QUOTED PASSAGE:
(begin)

Wonders of silk

Mum has reached a milestone birthday today- it would be unfair of me to give away her age but I was 33 a few weeks ago so you can guess! We have a lovely evening planned for her but I wanted to take her out for the day and as she’d chosen the silk museum on Macclesfield it meant a pre birthday treat as it isn’t open Saturday’s. (I knew this as I dragged my ex there a long time ago and found it shut on a Sunday, much to his delight).

Macclesfield Silk Museum is a fantastic place to visit particularly as the town is the only place in the UK to have ever produced silk fabric and at the height of its production in the 19th century it made the town incredibly prosperous. Spread over two neighbouring buildings, the museum has a gallery exhibits fabrics and with examples of machinery, and neighbouring Paradise Mill has working looms.

(end)

Stored data entries
(begin)

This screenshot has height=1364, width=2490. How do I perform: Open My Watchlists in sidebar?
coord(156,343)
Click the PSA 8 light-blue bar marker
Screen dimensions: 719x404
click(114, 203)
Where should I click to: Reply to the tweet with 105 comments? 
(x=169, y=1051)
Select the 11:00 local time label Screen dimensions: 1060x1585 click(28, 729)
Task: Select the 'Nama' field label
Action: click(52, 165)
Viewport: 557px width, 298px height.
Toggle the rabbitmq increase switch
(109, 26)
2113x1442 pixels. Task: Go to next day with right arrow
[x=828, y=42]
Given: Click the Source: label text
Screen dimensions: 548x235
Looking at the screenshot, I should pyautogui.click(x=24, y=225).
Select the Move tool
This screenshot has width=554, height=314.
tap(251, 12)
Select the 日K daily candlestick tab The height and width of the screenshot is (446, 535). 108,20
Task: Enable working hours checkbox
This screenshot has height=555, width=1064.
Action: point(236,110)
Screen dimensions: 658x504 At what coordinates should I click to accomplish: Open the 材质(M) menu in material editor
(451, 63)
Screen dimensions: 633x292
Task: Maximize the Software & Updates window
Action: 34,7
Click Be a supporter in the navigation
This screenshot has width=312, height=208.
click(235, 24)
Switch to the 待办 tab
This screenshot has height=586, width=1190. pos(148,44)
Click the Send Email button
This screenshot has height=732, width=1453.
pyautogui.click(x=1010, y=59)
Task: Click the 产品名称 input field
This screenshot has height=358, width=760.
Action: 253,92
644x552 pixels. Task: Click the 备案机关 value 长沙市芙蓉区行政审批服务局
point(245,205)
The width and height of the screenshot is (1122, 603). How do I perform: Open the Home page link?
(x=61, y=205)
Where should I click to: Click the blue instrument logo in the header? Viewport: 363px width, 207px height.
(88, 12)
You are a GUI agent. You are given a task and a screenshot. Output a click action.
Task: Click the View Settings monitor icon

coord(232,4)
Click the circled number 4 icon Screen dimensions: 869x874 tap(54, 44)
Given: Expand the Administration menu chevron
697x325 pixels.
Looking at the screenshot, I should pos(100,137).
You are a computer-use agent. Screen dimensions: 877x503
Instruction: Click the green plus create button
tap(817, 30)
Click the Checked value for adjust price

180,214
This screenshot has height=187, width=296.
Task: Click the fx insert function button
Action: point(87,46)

(end)

TO BE DONE:
A) According to the silk museum post, in which century was the town's silk production at its height?
B) From the listing, extract the lines from the one containing "2113x1442 pixels. Task: Go" up to and including the one containing "click(235, 24)", reproducing them unchanged.
The listing is unrelated to the silk museum post.

SOLUTIONS TO THE EXERCISE:
A) The 19th century.

B)
2113x1442 pixels. Task: Go to next day with right arrow
[x=828, y=42]
Given: Click the Source: label text
Screen dimensions: 548x235
Looking at the screenshot, I should pyautogui.click(x=24, y=225).
Select the Move tool
This screenshot has width=554, height=314.
tap(251, 12)
Select the 日K daily candlestick tab The height and width of the screenshot is (446, 535). 108,20
Task: Enable working hours checkbox
This screenshot has height=555, width=1064.
Action: point(236,110)
Screen dimensions: 658x504 At what coordinates should I click to accomplish: Open the 材质(M) menu in material editor
(451, 63)
Screen dimensions: 633x292
Task: Maximize the Software & Updates window
Action: 34,7
Click Be a supporter in the navigation
This screenshot has width=312, height=208.
click(235, 24)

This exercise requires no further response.